■ Aim of the task:
The answer must be every line below that contains the string "will".
⁂
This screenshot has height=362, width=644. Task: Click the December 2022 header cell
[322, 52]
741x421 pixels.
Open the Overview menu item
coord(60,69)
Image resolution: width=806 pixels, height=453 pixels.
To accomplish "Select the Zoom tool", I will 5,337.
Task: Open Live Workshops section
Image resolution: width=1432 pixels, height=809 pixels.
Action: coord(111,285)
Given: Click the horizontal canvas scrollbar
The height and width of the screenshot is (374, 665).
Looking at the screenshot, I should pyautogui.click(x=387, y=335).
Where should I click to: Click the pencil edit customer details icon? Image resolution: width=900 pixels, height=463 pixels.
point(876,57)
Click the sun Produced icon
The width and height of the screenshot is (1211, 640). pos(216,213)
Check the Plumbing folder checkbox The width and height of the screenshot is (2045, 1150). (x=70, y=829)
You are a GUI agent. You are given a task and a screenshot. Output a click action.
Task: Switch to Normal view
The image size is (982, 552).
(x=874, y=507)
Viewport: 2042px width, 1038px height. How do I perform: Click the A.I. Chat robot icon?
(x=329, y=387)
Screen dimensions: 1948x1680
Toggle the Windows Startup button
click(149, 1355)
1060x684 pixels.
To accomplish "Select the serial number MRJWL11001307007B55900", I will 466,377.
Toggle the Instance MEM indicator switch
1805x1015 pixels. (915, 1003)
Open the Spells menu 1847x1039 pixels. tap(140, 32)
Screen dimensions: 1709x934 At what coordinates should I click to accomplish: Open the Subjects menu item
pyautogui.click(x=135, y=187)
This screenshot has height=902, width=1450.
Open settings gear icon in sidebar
⁂
■ Your solution:
To accomplish "Select the Zoom tool", I will 5,337.
To accomplish "Select the serial number MRJWL11001307007B55900", I will 466,377.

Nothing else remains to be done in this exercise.